Fragmento del documento:
----
Durante años han sido víctimas de bullying en reuniones familiares o campañas publicitarias. Se les ha mirado en menos, se les ha menospreciado e incluso devuelto, transformándose en los mejores amigos del famoso Ticket de cambio. Los calcetines son un controversial regalo, y si lo admito, muchas veces son el regalo propio de alguien que solo quiere “salir del cacho” y sin cariño ni sentimiento le regala a un pariente o amigo este objeto que encontró cerca de la caja de un mall o boutique. Que verguenza.

Es por culpa de estos descorazonados, que los calcetines, otrora digno regalo, lleno de sentimiento y cariño, cargado de intención de dejar las “patitas calentitas” ahora han sido reducidos a regalo secundario. Pues no me parece. Y mediante estas palabras quisiera devolverles su tan merecida dignidad.
----
Datos del ejercicio:
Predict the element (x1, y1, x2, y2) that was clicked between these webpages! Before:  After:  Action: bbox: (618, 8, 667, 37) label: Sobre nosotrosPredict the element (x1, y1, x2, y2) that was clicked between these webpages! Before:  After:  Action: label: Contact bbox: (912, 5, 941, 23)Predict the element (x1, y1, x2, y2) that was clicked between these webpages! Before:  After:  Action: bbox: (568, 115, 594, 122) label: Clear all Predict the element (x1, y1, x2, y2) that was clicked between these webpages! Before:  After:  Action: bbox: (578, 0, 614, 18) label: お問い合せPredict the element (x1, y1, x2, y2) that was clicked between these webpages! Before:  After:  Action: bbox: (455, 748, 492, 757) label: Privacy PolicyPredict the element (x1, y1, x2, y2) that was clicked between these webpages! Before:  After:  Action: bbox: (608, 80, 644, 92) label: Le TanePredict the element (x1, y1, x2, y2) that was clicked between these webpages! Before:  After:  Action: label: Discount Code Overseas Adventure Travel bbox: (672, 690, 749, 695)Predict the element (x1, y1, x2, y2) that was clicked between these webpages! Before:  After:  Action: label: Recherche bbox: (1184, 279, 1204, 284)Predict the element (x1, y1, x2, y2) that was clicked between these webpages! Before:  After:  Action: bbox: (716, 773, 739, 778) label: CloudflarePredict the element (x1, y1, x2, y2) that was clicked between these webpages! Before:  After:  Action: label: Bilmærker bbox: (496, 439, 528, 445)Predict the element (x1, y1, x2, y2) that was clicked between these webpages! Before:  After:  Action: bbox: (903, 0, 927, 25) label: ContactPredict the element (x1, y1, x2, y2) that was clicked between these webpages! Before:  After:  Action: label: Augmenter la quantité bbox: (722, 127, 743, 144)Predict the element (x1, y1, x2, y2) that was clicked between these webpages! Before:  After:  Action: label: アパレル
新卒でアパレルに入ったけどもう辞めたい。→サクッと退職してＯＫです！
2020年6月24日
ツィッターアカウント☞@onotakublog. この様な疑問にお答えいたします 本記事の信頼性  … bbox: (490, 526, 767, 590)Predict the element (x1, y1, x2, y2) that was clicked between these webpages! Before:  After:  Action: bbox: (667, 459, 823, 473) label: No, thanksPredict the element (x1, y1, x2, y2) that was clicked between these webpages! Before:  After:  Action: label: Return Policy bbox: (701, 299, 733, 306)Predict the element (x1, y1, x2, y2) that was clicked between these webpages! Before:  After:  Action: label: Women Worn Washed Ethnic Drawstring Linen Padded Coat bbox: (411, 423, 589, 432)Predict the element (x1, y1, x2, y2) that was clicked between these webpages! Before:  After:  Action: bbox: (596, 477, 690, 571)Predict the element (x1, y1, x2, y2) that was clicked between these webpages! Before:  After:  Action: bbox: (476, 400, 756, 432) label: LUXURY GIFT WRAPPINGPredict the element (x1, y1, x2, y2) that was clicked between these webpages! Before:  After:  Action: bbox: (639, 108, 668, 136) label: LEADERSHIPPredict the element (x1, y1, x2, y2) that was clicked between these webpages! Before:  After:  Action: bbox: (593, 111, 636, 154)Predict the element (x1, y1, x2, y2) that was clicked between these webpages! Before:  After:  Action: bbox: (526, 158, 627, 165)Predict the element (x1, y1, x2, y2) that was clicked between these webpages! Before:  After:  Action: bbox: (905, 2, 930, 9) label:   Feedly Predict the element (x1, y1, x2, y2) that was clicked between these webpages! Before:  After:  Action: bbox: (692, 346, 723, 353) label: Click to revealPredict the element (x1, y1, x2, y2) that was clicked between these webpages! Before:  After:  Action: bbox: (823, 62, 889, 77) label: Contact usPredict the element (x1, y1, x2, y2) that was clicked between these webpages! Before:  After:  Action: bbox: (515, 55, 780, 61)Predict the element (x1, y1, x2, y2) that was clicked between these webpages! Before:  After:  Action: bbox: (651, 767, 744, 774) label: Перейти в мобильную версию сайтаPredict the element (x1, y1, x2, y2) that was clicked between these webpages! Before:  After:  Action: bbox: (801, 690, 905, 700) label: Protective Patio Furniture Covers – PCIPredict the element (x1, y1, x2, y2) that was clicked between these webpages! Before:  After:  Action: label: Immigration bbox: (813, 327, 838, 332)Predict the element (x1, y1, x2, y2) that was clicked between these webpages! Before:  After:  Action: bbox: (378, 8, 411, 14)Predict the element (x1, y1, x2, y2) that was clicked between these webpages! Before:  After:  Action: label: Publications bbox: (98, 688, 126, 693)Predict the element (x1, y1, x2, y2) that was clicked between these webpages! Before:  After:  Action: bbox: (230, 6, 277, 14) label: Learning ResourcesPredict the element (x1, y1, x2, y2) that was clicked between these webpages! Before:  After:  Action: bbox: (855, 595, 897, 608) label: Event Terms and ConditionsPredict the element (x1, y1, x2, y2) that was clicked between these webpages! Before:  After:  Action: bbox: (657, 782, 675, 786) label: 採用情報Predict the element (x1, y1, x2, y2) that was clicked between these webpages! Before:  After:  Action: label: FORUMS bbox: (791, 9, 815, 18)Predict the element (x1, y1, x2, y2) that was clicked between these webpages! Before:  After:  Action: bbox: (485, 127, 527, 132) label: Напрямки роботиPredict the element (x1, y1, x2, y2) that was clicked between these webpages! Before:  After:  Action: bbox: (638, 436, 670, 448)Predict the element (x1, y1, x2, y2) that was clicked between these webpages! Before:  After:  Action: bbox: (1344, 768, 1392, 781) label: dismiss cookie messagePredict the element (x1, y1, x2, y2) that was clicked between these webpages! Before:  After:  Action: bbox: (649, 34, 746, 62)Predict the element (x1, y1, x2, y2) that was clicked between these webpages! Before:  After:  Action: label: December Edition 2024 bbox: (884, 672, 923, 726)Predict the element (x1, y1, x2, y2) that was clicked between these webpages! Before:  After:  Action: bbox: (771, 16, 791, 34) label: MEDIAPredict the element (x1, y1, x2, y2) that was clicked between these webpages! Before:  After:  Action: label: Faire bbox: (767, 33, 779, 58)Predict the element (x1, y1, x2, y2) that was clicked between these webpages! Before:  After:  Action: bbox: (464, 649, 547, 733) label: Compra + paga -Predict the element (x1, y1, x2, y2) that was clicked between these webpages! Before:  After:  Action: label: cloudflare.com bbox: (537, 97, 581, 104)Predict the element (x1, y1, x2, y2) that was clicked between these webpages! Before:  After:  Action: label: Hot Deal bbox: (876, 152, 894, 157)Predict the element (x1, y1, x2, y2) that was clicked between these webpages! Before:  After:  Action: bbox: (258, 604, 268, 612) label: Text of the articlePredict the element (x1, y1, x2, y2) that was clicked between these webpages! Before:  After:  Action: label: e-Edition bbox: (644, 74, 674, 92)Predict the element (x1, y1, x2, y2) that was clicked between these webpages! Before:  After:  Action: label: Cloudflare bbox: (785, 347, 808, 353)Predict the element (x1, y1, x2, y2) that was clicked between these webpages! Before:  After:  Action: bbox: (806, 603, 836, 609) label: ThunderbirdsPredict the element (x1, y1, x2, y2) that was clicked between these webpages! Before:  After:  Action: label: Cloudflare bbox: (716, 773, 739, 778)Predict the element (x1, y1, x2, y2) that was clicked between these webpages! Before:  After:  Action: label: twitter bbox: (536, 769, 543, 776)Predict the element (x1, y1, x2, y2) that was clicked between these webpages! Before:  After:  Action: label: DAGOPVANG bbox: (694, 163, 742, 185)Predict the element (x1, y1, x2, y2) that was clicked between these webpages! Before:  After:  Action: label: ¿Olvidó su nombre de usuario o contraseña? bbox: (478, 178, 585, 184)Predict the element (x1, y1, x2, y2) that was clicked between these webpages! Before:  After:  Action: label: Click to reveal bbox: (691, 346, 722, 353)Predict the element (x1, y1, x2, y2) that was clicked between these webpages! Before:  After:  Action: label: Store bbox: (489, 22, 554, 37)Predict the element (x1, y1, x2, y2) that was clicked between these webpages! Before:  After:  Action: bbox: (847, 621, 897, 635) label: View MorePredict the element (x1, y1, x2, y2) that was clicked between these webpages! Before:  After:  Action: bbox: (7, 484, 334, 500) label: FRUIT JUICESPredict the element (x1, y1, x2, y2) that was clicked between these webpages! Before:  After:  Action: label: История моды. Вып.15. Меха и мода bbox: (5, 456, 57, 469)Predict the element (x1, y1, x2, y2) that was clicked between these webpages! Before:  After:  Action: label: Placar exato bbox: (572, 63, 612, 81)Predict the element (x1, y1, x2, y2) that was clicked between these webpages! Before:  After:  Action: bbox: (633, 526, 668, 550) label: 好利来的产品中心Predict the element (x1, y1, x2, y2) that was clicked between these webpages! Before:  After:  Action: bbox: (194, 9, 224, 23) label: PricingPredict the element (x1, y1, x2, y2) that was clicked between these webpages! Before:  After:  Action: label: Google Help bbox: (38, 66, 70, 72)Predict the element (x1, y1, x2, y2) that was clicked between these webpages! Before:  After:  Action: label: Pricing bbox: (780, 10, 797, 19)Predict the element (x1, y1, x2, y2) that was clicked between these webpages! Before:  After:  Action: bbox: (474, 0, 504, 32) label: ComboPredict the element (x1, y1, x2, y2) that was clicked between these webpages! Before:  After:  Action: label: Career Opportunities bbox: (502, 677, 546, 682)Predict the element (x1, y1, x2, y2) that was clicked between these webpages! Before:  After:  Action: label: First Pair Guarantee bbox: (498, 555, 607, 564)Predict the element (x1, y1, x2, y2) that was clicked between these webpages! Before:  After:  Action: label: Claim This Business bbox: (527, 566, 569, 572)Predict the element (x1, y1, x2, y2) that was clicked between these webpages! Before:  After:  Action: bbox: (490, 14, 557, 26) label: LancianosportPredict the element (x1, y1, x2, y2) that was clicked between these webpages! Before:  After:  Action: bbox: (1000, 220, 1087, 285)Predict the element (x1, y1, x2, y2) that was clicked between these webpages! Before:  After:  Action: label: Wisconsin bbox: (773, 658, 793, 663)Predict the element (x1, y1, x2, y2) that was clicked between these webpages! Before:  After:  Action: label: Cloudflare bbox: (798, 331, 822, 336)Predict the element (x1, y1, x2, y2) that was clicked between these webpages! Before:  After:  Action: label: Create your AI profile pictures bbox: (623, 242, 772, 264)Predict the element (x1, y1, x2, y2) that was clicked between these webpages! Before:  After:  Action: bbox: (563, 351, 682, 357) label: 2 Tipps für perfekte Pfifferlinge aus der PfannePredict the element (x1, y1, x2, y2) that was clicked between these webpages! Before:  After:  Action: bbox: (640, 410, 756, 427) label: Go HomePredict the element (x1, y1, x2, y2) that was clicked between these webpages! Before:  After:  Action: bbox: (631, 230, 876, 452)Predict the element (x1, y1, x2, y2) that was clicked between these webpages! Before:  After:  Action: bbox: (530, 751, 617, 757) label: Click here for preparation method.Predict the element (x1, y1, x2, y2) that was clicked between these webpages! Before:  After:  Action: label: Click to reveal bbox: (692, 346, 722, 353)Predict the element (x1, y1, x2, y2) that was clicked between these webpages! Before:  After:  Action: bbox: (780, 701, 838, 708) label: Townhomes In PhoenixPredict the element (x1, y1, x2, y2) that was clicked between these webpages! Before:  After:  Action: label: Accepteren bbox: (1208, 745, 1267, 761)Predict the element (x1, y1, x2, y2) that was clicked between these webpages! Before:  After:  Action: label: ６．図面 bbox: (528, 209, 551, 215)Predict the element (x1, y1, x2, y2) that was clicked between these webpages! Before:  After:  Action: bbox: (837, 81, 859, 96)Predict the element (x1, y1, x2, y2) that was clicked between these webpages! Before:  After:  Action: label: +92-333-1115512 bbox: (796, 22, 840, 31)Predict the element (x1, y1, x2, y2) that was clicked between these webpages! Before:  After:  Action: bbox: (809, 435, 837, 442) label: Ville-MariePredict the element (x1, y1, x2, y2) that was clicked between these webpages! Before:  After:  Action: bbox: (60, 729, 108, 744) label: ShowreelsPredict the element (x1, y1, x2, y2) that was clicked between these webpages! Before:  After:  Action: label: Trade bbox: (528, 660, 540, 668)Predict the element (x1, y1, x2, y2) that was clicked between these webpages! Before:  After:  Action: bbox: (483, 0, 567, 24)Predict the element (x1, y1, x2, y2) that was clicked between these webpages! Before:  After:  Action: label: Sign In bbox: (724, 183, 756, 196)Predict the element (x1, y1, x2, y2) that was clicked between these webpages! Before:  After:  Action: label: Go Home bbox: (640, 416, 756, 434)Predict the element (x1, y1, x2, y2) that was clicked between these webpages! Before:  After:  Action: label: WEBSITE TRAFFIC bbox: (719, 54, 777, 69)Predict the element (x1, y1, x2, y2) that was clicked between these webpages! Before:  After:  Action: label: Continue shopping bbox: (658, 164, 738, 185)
----
Preguntas por responder:
A. Responde con base en el texto sobre los calcetines como regalo:
(i) ¿De qué se han transformado los calcetines en los mejores amigos?
(ii) ¿Dónde encontró los calcetines quien los regala sin cariño ni sentimiento?
(iii) ¿A qué han sido reducidos ahora los calcetines?
B. Reproduce del texto sobre los calcetines como regalo el fragmento que va de "Es por culpa" a "tan merecida dignidad.", sin cambiar nada.
El material no cumple ninguna función en esto.

Soluciones propuestas:
A.
(i) Del famoso Ticket de cambio.
(ii) Cerca de la caja de un mall o boutique.
(iii) A regalo secundario.

B.
Es por culpa de estos descorazonados, que los calcetines, otrora digno regalo, lleno de sentimiento y cariño, cargado de intención de dejar las “patitas calentitas” ahora han sido reducidos a regalo secundario. Pues no me parece. Y mediante estas palabras quisiera devolverles su tan merecida dignidad.